Securities Law Information. Neither the Company nor the shares of Common Stock subject to the Option are registered with the Chilean Registry of Securities or under the control of the Chilean Superintendence of Securities.
Exchange Control Information. It is the Optionees responsibility to make sure that the Optionee complies with exchange control requirements in Chile when the value of his or her Option transaction is in excess of US$10,000, regardless of whether the Optionee exercises his or her shares through a cash exercise or cashless method of exercise.
If the Optionee uses the cash exercise method to exercise his or her Option and the Optionee remits funds in excess of US$10,000 out of Chile, the remittance must be made through the Formal Exchange Market (i.e., a commercial bank or registered foreign exchange office). In such case, the Optionee must provide to the bank or registered foreign exchange office certain information regarding the remittance of funds (e.g., destination, currency, amount, parties involved, etc.).
If the Optionee exercises his or her Option using a cashless exercise method and the aggregate value of the purchase price exceeds US$10,000, the Optionee must sign Annex 1 of the Manual of Chapter XII of the Foreign Exchange Regulations and file it directly with the Central Bank within 10 days of the exercise date.

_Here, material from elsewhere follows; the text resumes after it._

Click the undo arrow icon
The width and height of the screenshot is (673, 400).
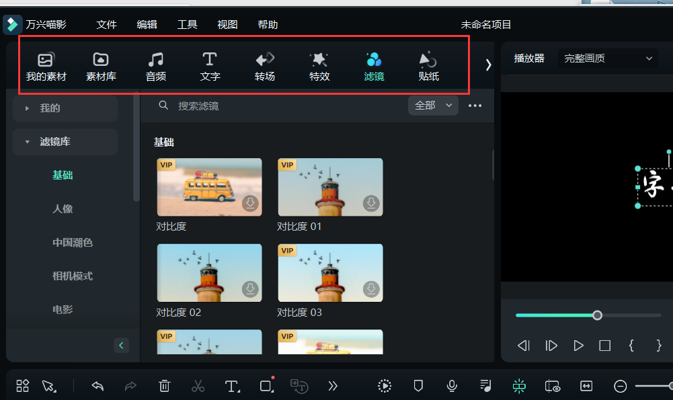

The Optionee is not required to repatriate funds obtained from the sale of shares or the receipt of any dividends. However, if the Optionee decides to repatriate such funds, the Optionee must do so through the Formal Exchange Market if the amount of the funds exceeds US$10,000. In such case, the Optionee must report the payment to a commercial bank or registered foreign exchange office receiving the funds.
If the Optionees aggregate investments held outside of Chile exceeds US$5,000,000 (including the investments made under the Plan), the Optionee must report the investments annually to the Central Bank. Annex 3.1 of Chapter XII of the Foreign Exchange Regulations must be used to file this report.
Please note that exchange control regulations in Chile are subject to change. The Optionee should consult with his or her personal legal advisor regarding any exchange control obligations that the Optionee may have prior to exercising shares or receiving proceeds from the sale of shares acquired under the Plan.
Annual Tax Reporting Obligation. The Chilean Internal Revenue Service (CIRS) requires all taxpayers to provide information annually regarding: (i) the taxes paid abroad which they will use as a credit against Chilean income taxes, and (ii) the results of foreign investments. These annual reporting obligations must be complied with by submitting a sworn statement setting forth this information before March 15 of each year. The forms to be used to submit the sworn statement are Tax Form 1853 Annual Sworn Statement Regarding Credits for Taxes Paid Abroad and Tax Form 1851 Annual Sworn Statement Regarding Investments Held Abroad. If the Optionee is not a Chilean citizen and has been a resident in Chile for less than three years, the Optionee is exempt from the requirement to file Tax Form 1853. These statements must be submitted electronically through the CIRS website: www.sii.cl.